Quote:I was going through a really difficult time around the autumn of 1968. It was late in the Beatles’ career and we had begun making a new album, a follow-up to the “White Album.” As a group we were starting to have problems. I think I was sensing the Beatles were breaking up, so I was staying up late at night, drinking, doing drugs, clubbing, the way a lot of people were at the time. I was really living and playing hard.

The other guys were all living out in the country with their partners, but I was still a bachelor in London with my own house in St. John’s Wood. And that was kind of at the back of my mind also, that maybe it was about time I found someone, because it was before I got together with Linda.

So, I was exhausted! Some nights I’d go to bed and my head would just flop on the pillow; and when I’d wake up I’d have difficulty pulling it off, thinking, “Good job I woke up just then or I might have suffocated.”

Then one night, somewhere between deep sleep and insomnia, I had the most comforting dream about my mother, who died when I was only 14. She had been a nurse, my mum, and very hardworking, because she wanted the best for us. We weren’t a well-off family- we didn’t have a car, we just about had a television – so both of my parents went out to work, and Mum contributed a good half to the family income. At night when she came home, she would cook, so we didn’t have a lot of time with each other. But she was just a very comforting presence in my life. And when she died, one of the difficulties I had, as the years went by, was that I couldn’t recall her face so easily. That’s how it is for everyone, I think. As each day goes by, you just can’t bring their face into your mind, you have to use photographs and reminders like that.

So in this dream twelve years later, my mother appeared, and there was her face, completely clear, particularly her eyes, and she said to me very gently, very reassuringly: “Let it be.”

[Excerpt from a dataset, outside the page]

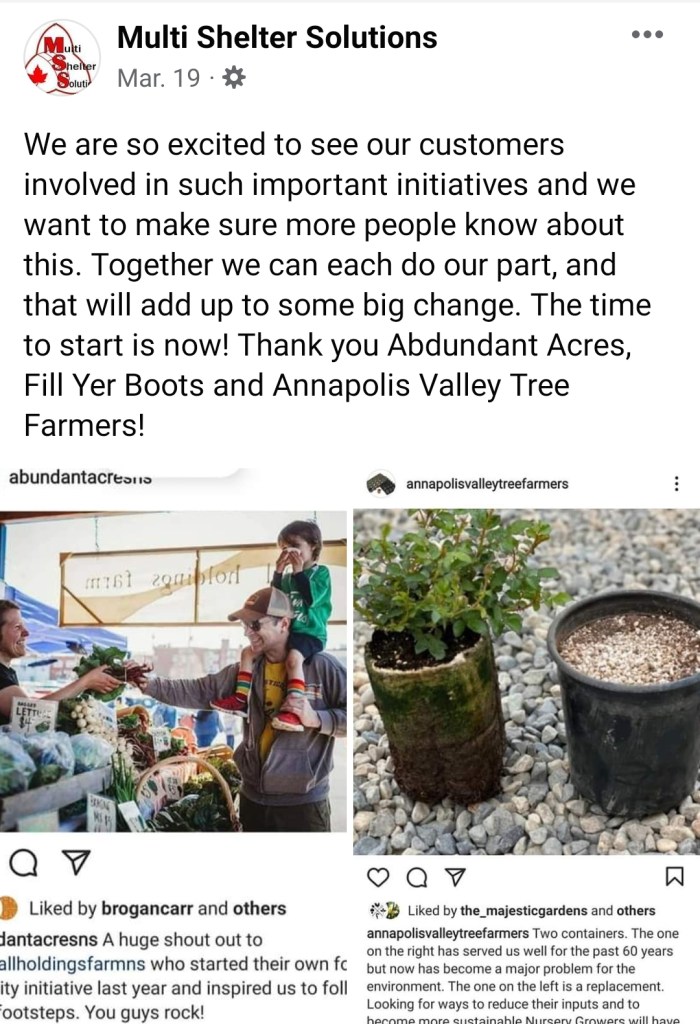
Task: Tap comment icon under the farmers market photo
Action: point(24,863)
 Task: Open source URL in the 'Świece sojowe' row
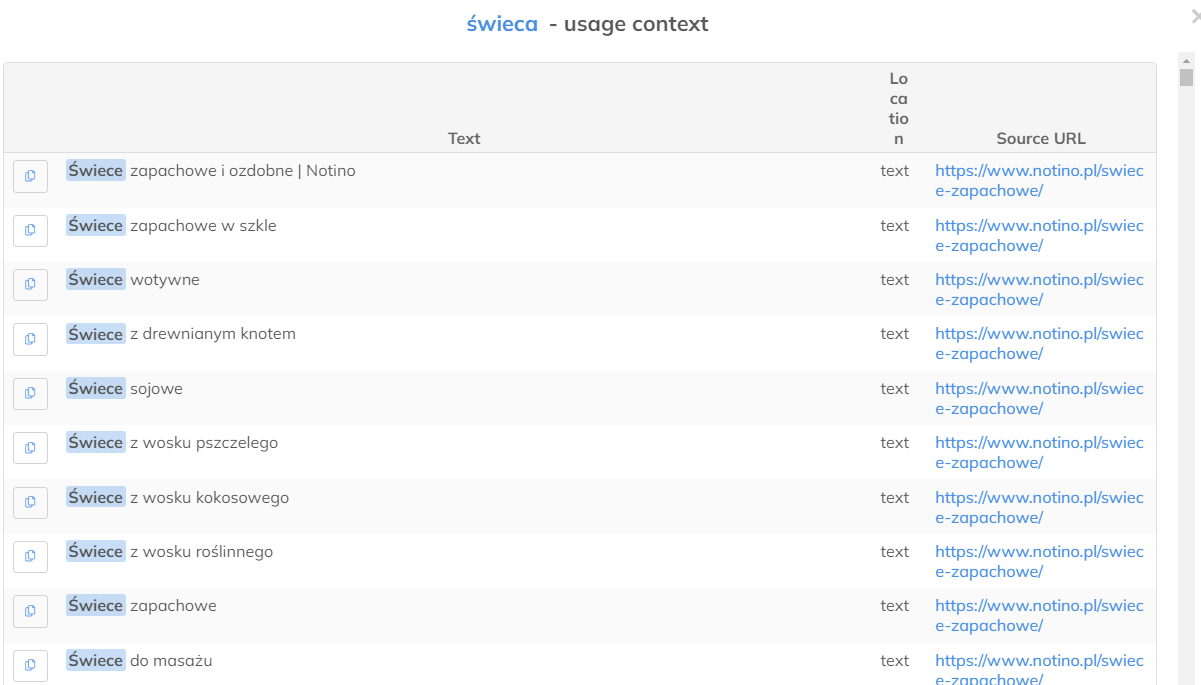click(1039, 398)
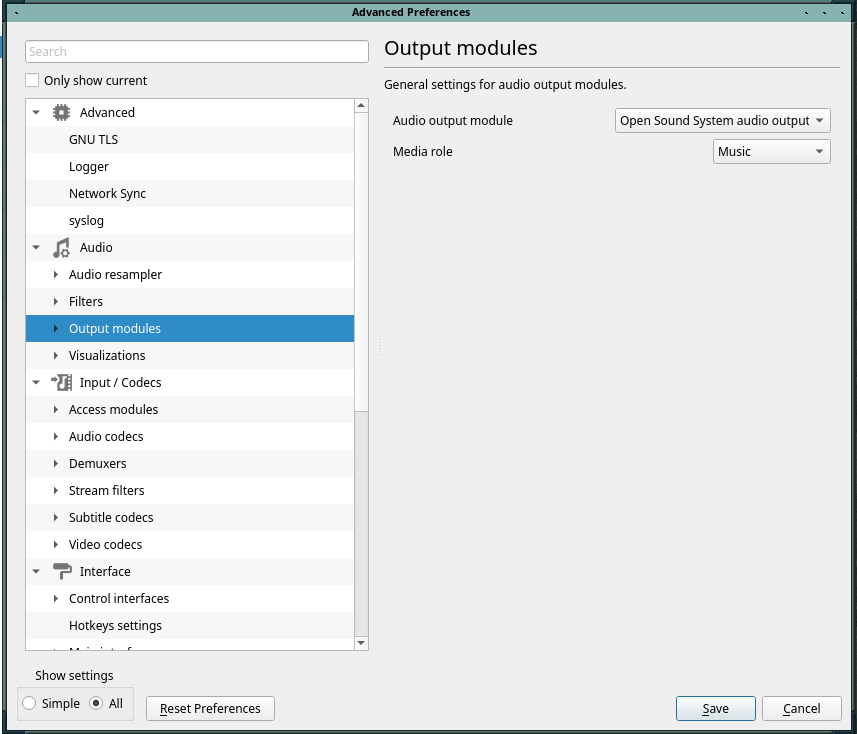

It was lovely. I woke up with a great feeling. It was really like she had visited me at this very difficult point in my life and gave me this message: Be gentle, don’t fight things, just try and go with the flow and it will all work out.

So, being a musician, I went right over to the piano and started writing a song: “When I find myself in times of trouble, Mother Mary comes to me”… Mary was my mother’s name… “Speaking words of wisdom, let it be.” There will be an answer, let it be.” It didn’t take long. I wrote the main body of it in one go, and then the subsequent verses developed from there: “When all the broken-hearted people living in the world agree, there will be an answer, let it be.”

I thought it was special, so I played it to the guys and ’round a lot of people, and later it also became the title of the album, because it had so much value to me, and because it just seemed definitive, those three little syllables. Plus, when something happens like that, as if by magic, I think it has a resonance that other people notice too.

Not very long after the dream, I got together with Linda, which was the saving of me. And it was as if my mum had sent her, you could say.

The song is also one of the first things Linda and I ever did together musically. We went over to Abbey Road Studios one day, where the recording sessions were in place. I lived nearby and often used to just drop in when I knew an engineer would be there and do little bits on my own. And I just thought, “Oh it would be good to try harmony in mind, and although Linda wasn’t a professional singer, I’d heard her sing around the house, and knew she could hold a note and sing that high.
So she tried it, and it worked and it stayed on the record. You can hear it to this day.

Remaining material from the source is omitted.